Millions in the US face evictions amid looming crisis

Housing advocates have warned of a looming eviction crisis after federal programs to help the 30 million unemployed Americans and to prevent evictions during the pandemic expired in late July. A coalition of nine institutions found 30-40 million people in the US were at risk of eviction in the next several months. In late July, 13.3 million renters told the US Census Bureau they could not pay rent the month before.

On 8 August, Donald Trump signed an executive order which he said would minimize evictions and foreclosures. The actual order is not, as was hoped, an extension of the moratorium which expired in late July and has fallen short of what is needed to protect vulnerable renters.
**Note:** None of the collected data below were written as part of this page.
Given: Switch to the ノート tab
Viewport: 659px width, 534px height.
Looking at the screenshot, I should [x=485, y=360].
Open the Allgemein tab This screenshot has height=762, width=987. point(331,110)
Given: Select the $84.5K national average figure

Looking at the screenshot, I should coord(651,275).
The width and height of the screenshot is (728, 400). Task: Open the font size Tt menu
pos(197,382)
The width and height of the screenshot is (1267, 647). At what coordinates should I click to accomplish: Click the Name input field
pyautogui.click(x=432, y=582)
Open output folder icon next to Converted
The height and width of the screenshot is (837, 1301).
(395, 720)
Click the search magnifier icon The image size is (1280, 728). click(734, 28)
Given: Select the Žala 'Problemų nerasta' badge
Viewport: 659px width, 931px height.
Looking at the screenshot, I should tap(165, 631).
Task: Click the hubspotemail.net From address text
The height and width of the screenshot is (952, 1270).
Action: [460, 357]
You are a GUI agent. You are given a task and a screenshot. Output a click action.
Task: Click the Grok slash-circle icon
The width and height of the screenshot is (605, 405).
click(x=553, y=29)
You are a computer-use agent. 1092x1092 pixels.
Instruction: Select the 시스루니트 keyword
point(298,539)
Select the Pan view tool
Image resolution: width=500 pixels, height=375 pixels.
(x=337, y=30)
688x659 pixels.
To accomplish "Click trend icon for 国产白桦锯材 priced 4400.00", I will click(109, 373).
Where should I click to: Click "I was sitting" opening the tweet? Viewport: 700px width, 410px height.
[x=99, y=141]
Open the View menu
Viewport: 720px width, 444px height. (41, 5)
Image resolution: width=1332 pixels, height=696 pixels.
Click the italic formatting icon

It is impossible to calculate exactly how many evictions have taken place during the pandemic because the government doesn’t track that data. The closest thing to a national database, Princeton University’s Eviction Lab, has not yet found a sustained rise in evictions, though some states have seen spikes after local eviction moratoriums ended.

Cea Weaver, campaign coordinator at a coalition for tenants and advocates in New York, Housing Justice For All, said with eviction protections fizzling out, the system which favors landlords over renters was laid bare.

“I think what we are experiencing is a baseline of how weak tenants’ protections are in this country compared to other places in the world,” Weaver said.